How is congenital infection was diagnosed and treated? If congenital infection is suspected, the doctor will perform blood tests and blood cultures and other body fluids from the baby and the mother when necessary to make the diagnosis. Management of either antiviral or antibiotics and intensive care for babies in hospitals. Congenital infection requires monitoring of the effects that arise as the growth of the baby.

Complications of newborn infections  
Infections in newborns are not treated properly can lead to serious consequences. Organs and the baby's body is undergoing rapid development so any interruption in the growth process can interfere with growth, development, neurological disorders, respiratory, sensory.
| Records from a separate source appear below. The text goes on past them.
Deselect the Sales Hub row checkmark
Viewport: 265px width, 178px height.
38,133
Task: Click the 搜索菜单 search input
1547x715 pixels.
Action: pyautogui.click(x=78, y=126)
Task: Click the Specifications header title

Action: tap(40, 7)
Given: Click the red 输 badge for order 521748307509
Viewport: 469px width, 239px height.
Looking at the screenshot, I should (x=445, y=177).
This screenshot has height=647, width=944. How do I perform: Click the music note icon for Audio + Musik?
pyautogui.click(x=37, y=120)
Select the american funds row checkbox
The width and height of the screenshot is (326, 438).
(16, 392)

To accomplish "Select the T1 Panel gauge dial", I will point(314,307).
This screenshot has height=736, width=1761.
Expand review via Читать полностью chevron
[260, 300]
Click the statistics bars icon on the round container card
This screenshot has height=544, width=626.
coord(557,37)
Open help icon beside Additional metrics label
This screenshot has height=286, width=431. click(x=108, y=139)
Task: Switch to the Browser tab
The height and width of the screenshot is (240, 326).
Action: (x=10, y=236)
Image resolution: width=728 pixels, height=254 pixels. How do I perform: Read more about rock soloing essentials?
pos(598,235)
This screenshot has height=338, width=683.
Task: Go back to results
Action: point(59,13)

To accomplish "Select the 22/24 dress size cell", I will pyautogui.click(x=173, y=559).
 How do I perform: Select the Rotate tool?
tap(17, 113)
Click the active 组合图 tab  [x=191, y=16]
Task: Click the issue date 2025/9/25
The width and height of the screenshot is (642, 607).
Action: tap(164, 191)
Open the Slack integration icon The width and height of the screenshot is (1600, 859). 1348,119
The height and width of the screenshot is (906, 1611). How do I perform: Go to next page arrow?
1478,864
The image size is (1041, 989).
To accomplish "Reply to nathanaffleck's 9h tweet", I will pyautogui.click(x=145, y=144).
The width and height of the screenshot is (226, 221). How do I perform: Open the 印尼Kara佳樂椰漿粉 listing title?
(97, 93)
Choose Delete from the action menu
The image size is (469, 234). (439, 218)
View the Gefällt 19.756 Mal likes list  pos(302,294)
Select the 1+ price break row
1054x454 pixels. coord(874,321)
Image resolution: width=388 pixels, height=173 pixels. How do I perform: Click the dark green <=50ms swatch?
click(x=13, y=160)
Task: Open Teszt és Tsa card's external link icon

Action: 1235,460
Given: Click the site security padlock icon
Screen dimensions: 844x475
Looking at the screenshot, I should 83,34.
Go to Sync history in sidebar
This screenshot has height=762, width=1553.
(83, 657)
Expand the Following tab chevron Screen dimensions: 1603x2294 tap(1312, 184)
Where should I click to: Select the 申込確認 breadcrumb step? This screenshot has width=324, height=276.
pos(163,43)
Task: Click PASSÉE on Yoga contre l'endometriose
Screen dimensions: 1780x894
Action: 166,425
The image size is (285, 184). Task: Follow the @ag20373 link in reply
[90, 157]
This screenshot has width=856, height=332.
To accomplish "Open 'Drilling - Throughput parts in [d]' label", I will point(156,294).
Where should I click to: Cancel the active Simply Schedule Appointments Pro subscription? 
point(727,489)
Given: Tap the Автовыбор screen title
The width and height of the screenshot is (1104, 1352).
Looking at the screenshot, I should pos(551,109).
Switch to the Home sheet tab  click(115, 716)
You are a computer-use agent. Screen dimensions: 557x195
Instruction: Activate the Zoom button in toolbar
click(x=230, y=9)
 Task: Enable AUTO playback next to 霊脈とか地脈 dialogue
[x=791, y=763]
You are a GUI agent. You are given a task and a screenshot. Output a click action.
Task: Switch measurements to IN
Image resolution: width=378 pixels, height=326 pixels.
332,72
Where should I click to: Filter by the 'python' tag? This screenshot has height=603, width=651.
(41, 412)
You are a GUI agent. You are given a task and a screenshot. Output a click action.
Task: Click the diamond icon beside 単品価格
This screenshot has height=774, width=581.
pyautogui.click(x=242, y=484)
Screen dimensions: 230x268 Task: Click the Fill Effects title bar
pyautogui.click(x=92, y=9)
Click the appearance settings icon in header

With the immune system is immature, the baby is not ready to deal with infections, especially premature infants or infants with immune disorders. Proper diagnosis, optimal treatment and monitoring can provide the best chance for the baby to pass the infection.

Can infections in newborns be prevented?
Women can protect themselves and their babies:
  • Immunization against rubella and chickenpox before becoming pregnant
  • Washing and cooking food properly, washing hands (before, after preparing food, after using the toilet and after contact with body fluids and faeces)
  • Safe sex to prevent sexually transmitted diseases.
Your doctor may recommend checking the vaginal smears to determine whether a woman carrying GBS bacteria. Doctors also gave antibiotics ointment / drops to prevent bacterial conjunctivitis due to gonorrhea.